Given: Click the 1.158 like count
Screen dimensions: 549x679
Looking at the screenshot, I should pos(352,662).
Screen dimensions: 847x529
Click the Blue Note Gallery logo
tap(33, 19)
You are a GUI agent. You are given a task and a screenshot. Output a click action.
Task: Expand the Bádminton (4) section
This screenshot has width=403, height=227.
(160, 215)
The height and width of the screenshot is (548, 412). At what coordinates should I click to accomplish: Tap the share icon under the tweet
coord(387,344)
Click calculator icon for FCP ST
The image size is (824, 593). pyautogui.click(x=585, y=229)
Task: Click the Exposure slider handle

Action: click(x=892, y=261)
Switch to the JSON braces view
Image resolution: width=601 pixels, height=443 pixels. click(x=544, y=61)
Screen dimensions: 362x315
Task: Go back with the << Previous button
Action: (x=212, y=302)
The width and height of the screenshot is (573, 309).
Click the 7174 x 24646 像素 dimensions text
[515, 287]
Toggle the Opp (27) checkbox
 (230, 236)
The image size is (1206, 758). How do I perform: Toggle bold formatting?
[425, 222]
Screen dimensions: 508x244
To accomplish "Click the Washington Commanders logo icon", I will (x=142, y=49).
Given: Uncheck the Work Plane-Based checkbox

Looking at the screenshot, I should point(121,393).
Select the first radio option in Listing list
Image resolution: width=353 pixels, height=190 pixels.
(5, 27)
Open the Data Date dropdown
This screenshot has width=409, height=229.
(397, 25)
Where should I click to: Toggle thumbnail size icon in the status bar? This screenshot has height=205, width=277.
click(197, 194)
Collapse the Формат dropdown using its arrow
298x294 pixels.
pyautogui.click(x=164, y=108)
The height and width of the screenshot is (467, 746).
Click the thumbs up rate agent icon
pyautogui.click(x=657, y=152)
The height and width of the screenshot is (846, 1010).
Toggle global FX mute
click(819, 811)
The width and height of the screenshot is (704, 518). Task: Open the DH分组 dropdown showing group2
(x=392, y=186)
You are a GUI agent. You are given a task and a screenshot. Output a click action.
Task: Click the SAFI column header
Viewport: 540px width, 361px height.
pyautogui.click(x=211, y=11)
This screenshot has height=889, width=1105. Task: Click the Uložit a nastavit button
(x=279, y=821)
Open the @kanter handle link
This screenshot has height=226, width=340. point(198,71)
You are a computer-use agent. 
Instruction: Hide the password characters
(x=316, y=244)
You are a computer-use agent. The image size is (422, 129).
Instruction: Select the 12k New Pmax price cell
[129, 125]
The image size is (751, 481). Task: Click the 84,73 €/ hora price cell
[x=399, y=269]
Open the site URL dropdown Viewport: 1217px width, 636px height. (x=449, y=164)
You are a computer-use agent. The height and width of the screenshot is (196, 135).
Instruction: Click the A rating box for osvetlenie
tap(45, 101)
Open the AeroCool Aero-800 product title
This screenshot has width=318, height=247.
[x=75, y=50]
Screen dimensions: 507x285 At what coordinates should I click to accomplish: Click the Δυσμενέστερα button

* **Task to carry out**:
In the listing above, please copy exactly the lines from the first through the one that contains "The height and width of the screenshot is (846, 1010).", and no others.

* **Solved problem**:
Given: Click the 1.158 like count
Screen dimensions: 549x679
Looking at the screenshot, I should pos(352,662).
Screen dimensions: 847x529
Click the Blue Note Gallery logo
tap(33, 19)
You are a GUI agent. You are given a task and a screenshot. Output a click action.
Task: Expand the Bádminton (4) section
This screenshot has width=403, height=227.
(160, 215)
The height and width of the screenshot is (548, 412). At what coordinates should I click to accomplish: Tap the share icon under the tweet
coord(387,344)
Click calculator icon for FCP ST
The image size is (824, 593). pyautogui.click(x=585, y=229)
Task: Click the Exposure slider handle

Action: click(x=892, y=261)
Switch to the JSON braces view
Image resolution: width=601 pixels, height=443 pixels. click(x=544, y=61)
Screen dimensions: 362x315
Task: Go back with the << Previous button
Action: (x=212, y=302)
The width and height of the screenshot is (573, 309).
Click the 7174 x 24646 像素 dimensions text
[515, 287]
Toggle the Opp (27) checkbox
 (230, 236)
The image size is (1206, 758). How do I perform: Toggle bold formatting?
[425, 222]
Screen dimensions: 508x244
To accomplish "Click the Washington Commanders logo icon", I will (x=142, y=49).
Given: Uncheck the Work Plane-Based checkbox

Looking at the screenshot, I should point(121,393).
Select the first radio option in Listing list
Image resolution: width=353 pixels, height=190 pixels.
(5, 27)
Open the Data Date dropdown
This screenshot has width=409, height=229.
(397, 25)
Where should I click to: Toggle thumbnail size icon in the status bar? This screenshot has height=205, width=277.
click(197, 194)
Collapse the Формат dropdown using its arrow
298x294 pixels.
pyautogui.click(x=164, y=108)
The height and width of the screenshot is (467, 746).
Click the thumbs up rate agent icon
pyautogui.click(x=657, y=152)
The height and width of the screenshot is (846, 1010).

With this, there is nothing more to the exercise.